I’ve noticed meself squinting a fair bit recently and have realised that the eyes are starting to go. ’Tis inevitable, suppose, but rather than get glasses, I’ve decided to take it as a hint and stop reading altogether. Me body is sending me a message: “You’ve read enough, Tom. Time to abandon the books and head out into the world”. A yearning for the experience of encounter, rather than the theory of literature. Aye, listen to the body. Things change; youth has its advantages, but age has its adventures.

So there’ll be no hearing aid when that time comes, either. No. Body is saying, “That’s it, I’m done with listening”. Sure, what else is there to hear, anyway? Forty-eight years of listening: I reckon I must have heard most of it by now. Time then, as Flann O’Brien says, to retire to the privacy of me own mind.

There’ll be no false teeth when all me own fall out. No, just soup and smoothies from now till doomsday. And a whiskey in the evenings to keep the liver lively. No Viagra, either; I’ll be all hands, missus, if that’s OK.

And if the knees buckle and the hips are shot, there’ll be no artificial replacemen­ts, thank you very much. Sure, don’t I have four strapping sons to carry me round the place on a sedan like the King of Sheba?

Aye. There’s wisdom in this collapse. No heart transplant­s, thanks. Another man’s heart? What if he’s from Cork? I’d never get over meself. No hair transplant­s. Why would I need a hair transplant anyway? Don’t I have a hat? It’s undignifie­d, all this panic and mending — let it all fade wonderfull­y, I say. Like it all bloomed into view, of its own accord, let it all bloom out too. Just as the spring came into being, so, then, let the leaves fall off the trees in the autumn, and not be going back and Sellotapin­g them onto the branches. There is a season, turn, turn.

Having said all that, I am on the anti-cholestero­l medication to stop the heart from bursting open after years and years of cake and cream, and I have been known to take a painkiller going to bed at night for fear of the hangover I was surely due the following morning, but these are the exceptions. Other than these, I declare my intention to let meself get worn out, organ by organ, till I’m soft and easy, like a third-hand corduroy jacket. I see myself walking around with the dignity of an old cathedral. Perhaps one with the roof blown off and a few windows missing, but the bell still rings if you pull it hard enough.
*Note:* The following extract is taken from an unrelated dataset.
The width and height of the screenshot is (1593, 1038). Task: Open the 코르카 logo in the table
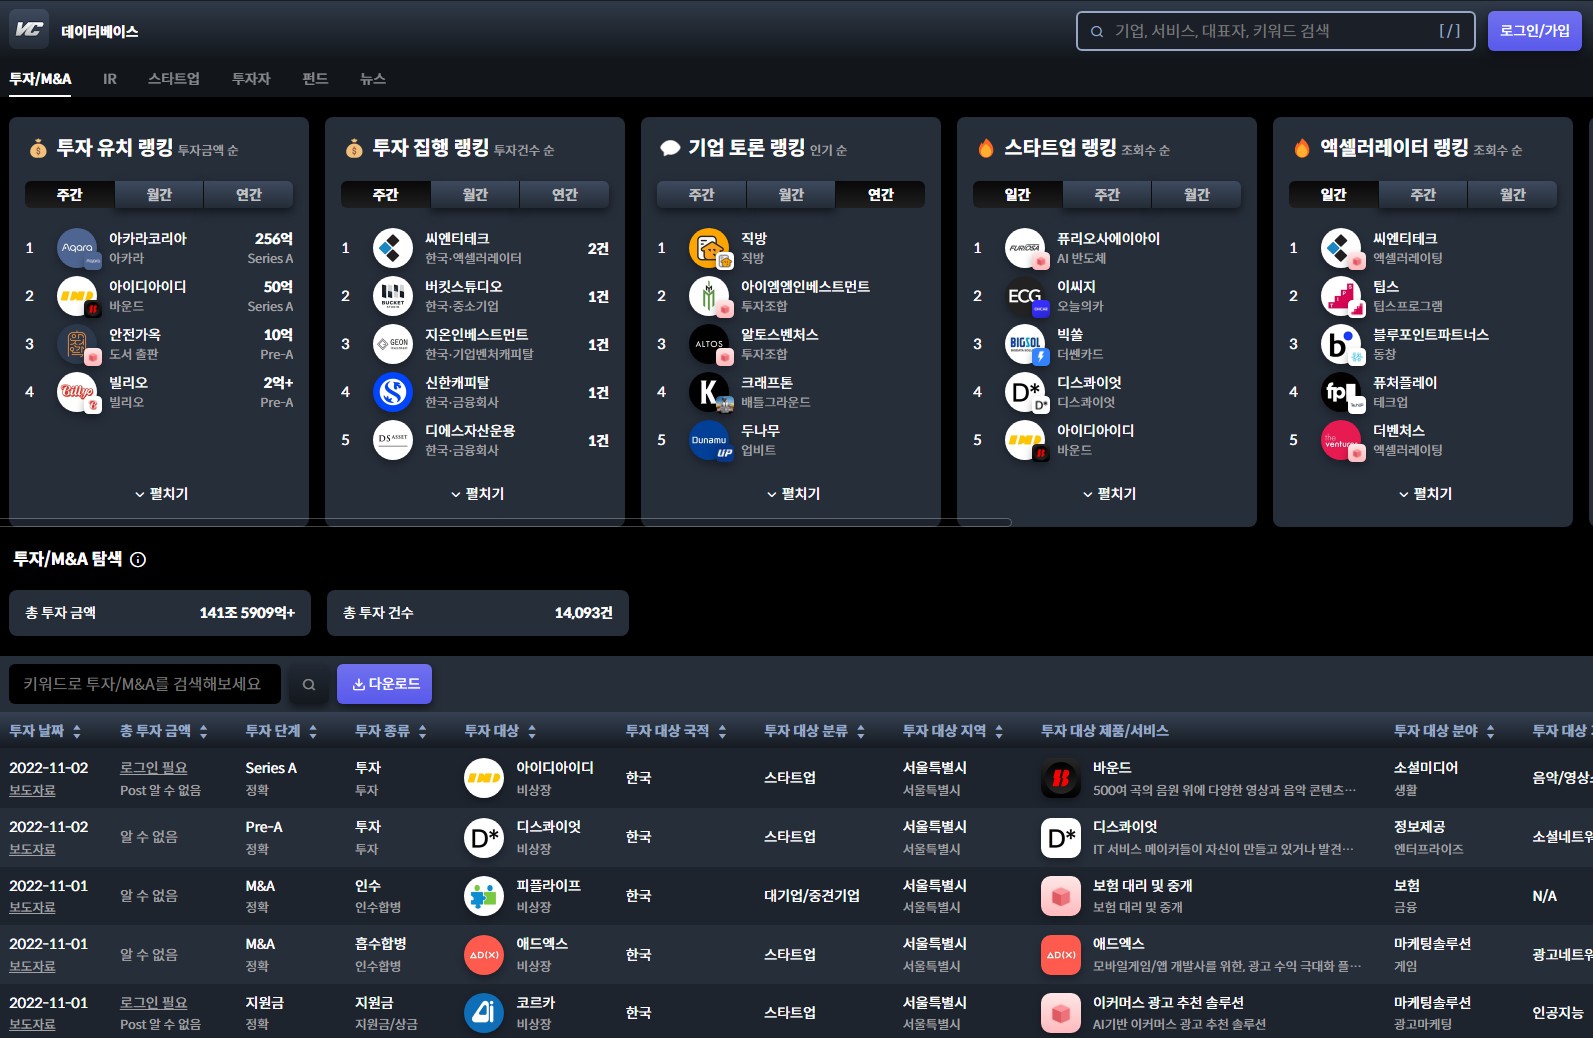point(484,1013)
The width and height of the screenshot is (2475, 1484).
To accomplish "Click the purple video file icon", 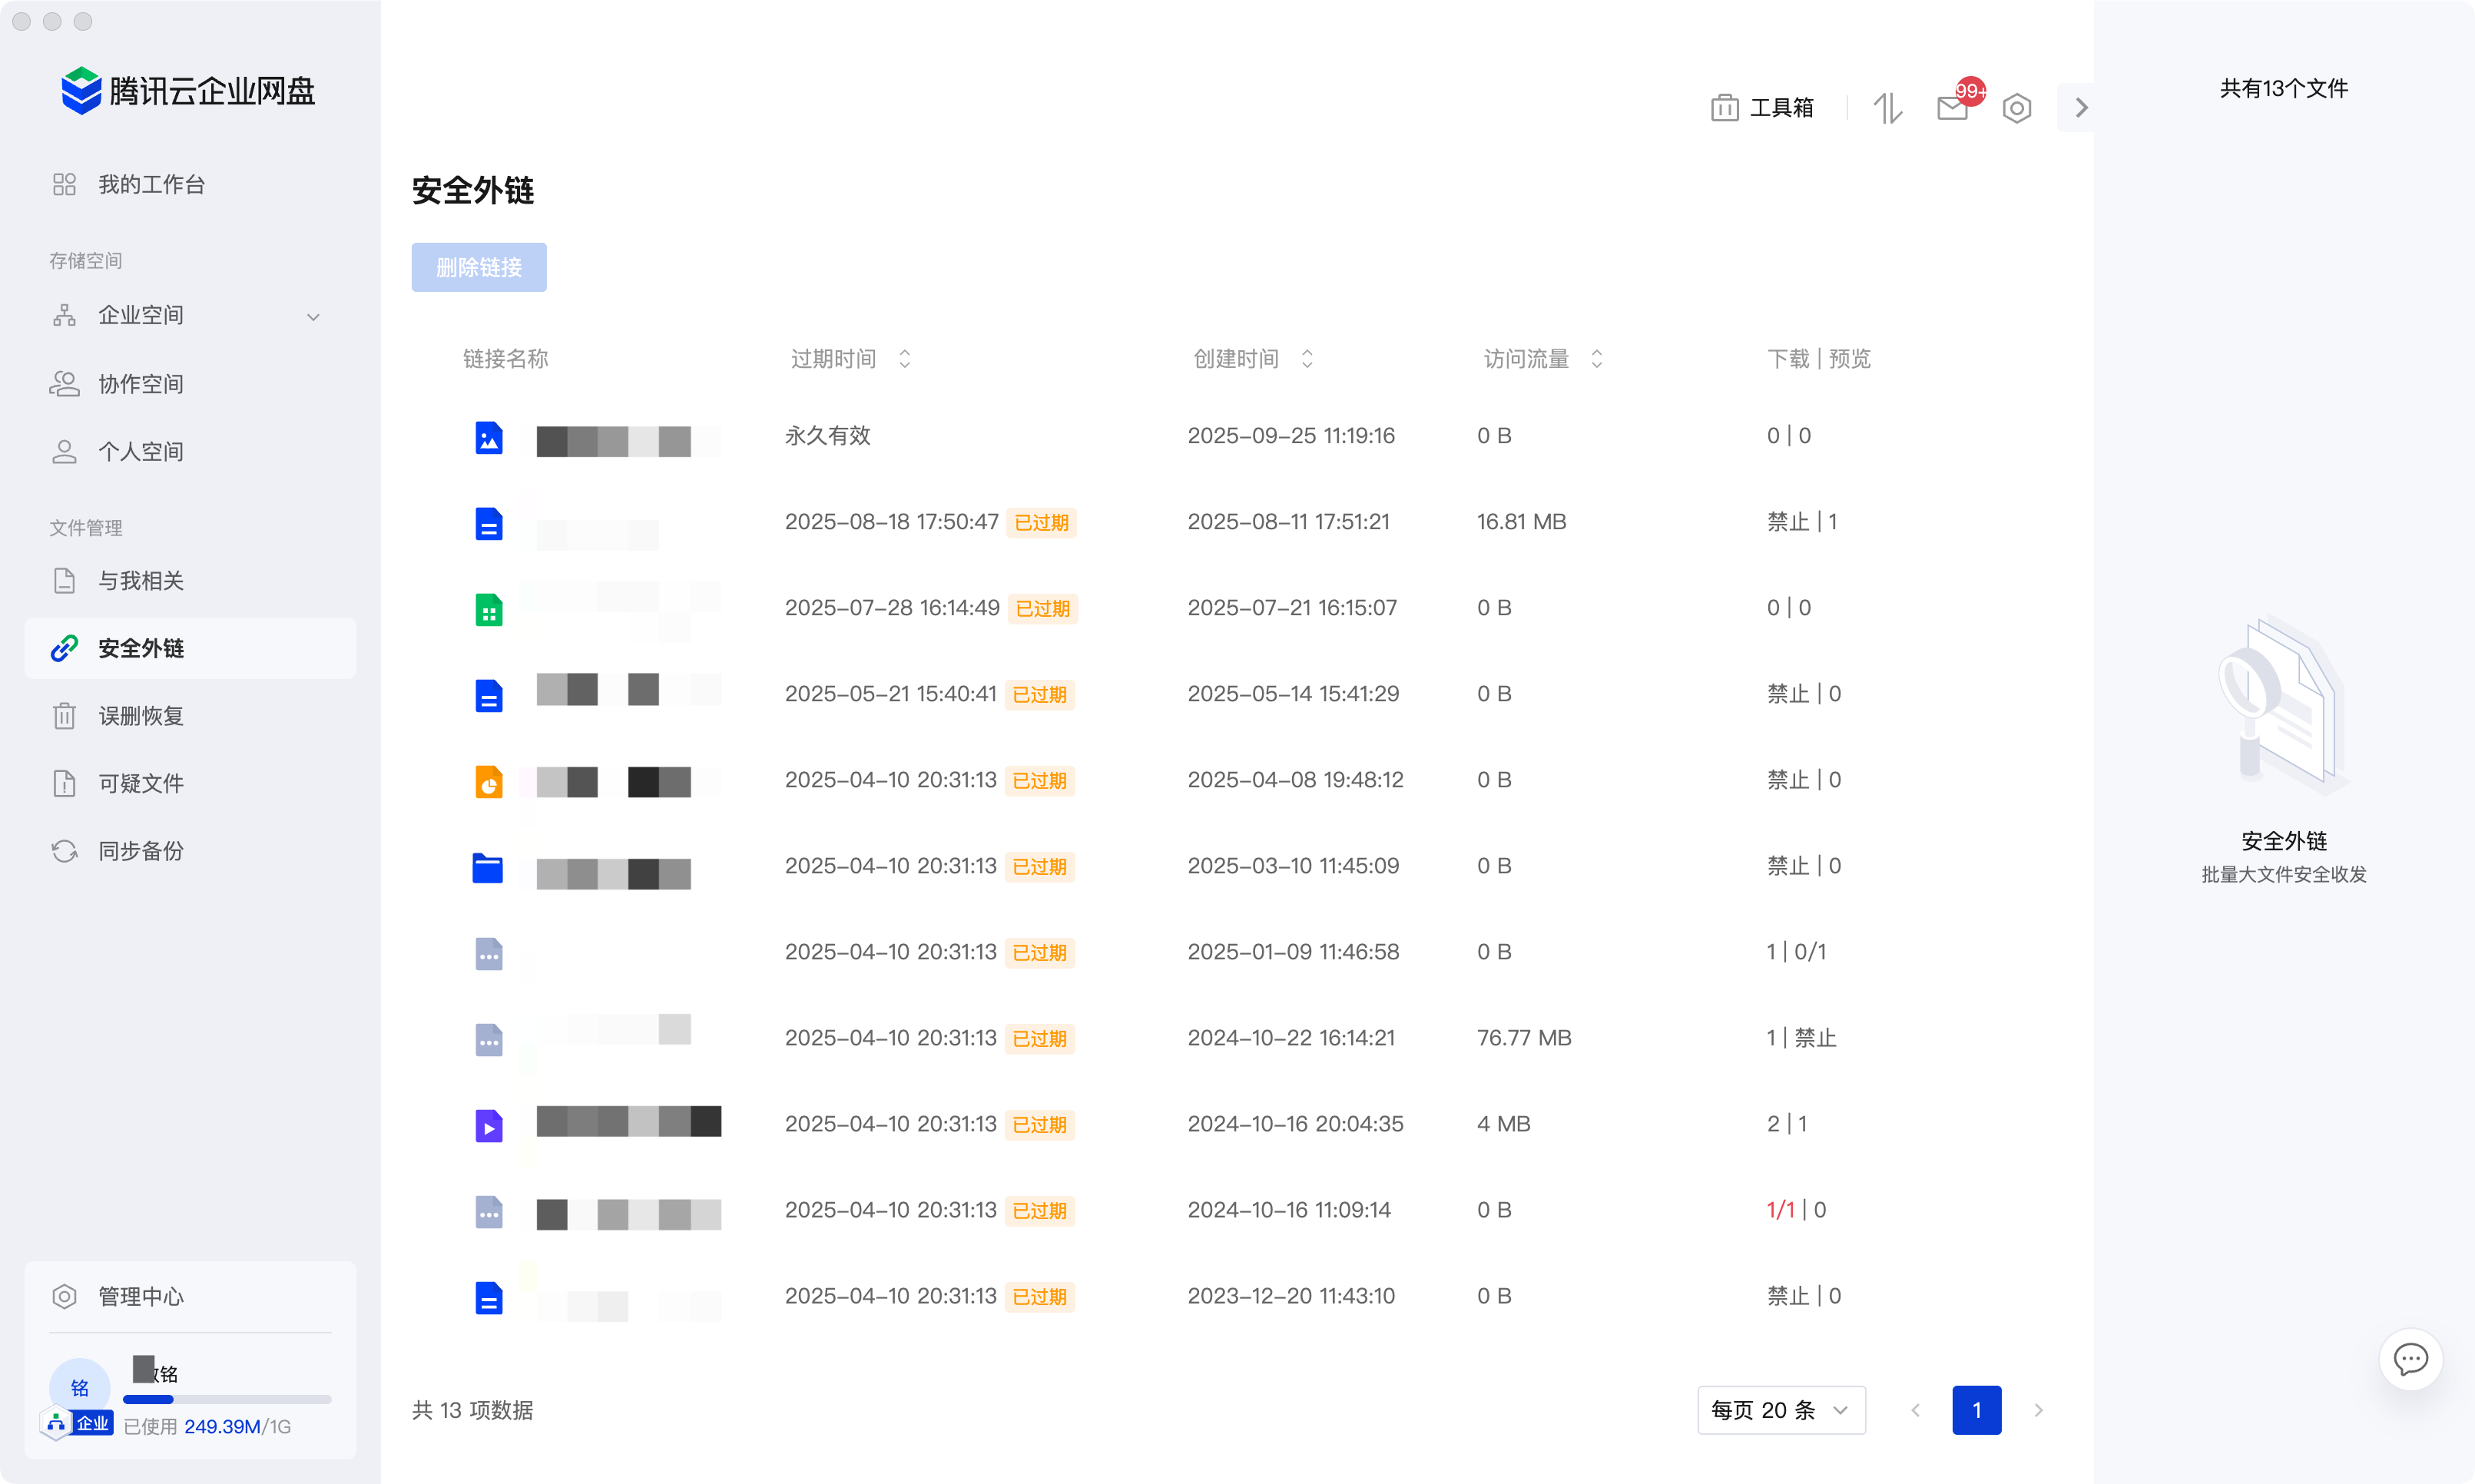I will coord(488,1126).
And if I start to stoop, so be it: I’ll end up walking forward, looking backwards through me own legs. An appropriat­e position for a clown.

And the wife would be with me. We’d walk into other people’s houses and just climb into bed for the day. Two grey angels in dotage. Kissing each other like a pair of aul’ plungers. Ordering Champagne in fancy hotels and then telling the man we’ve no money.

Now, I wouldn’t be a big fan of pain, so I’ll have a constant supply of morphine suppositor­ies by my side. I hear they’re safe enough. No one ever got addicted that way.

Some people want to live forever. Well, off with them. What do you think forever is? Does it sound exciting, forever? Well, let me tell you, forever is just a now that never stops. The endless now. Could you handle that? A present you’ll never escape from. Would you hang on there for an eternity? No. What makes this moment so sweet is the luck and the shortness of it. I would like, some day near the end, to find myself sitting beside all the boys and girls that I was in primary school with.

I remember their names. Derek, Lisa, Catherine, Robbie, Noel... I would like to see them all again and tell them how much I like them.

We could have a final ceremony together, all of us there in our late 90s, making our last Holy Communion. We’d get huge rosettes, and our kids would be so proud as we ambled up the aisle forgetting which way to turn, and they’d take us out to a bar afterwards for soft drinks and ice cream.

There is so much to look forward to in this ageing crack. Let the games begin.

“What do you think forever is? Forever is just a now that never stops. Could you handle that?”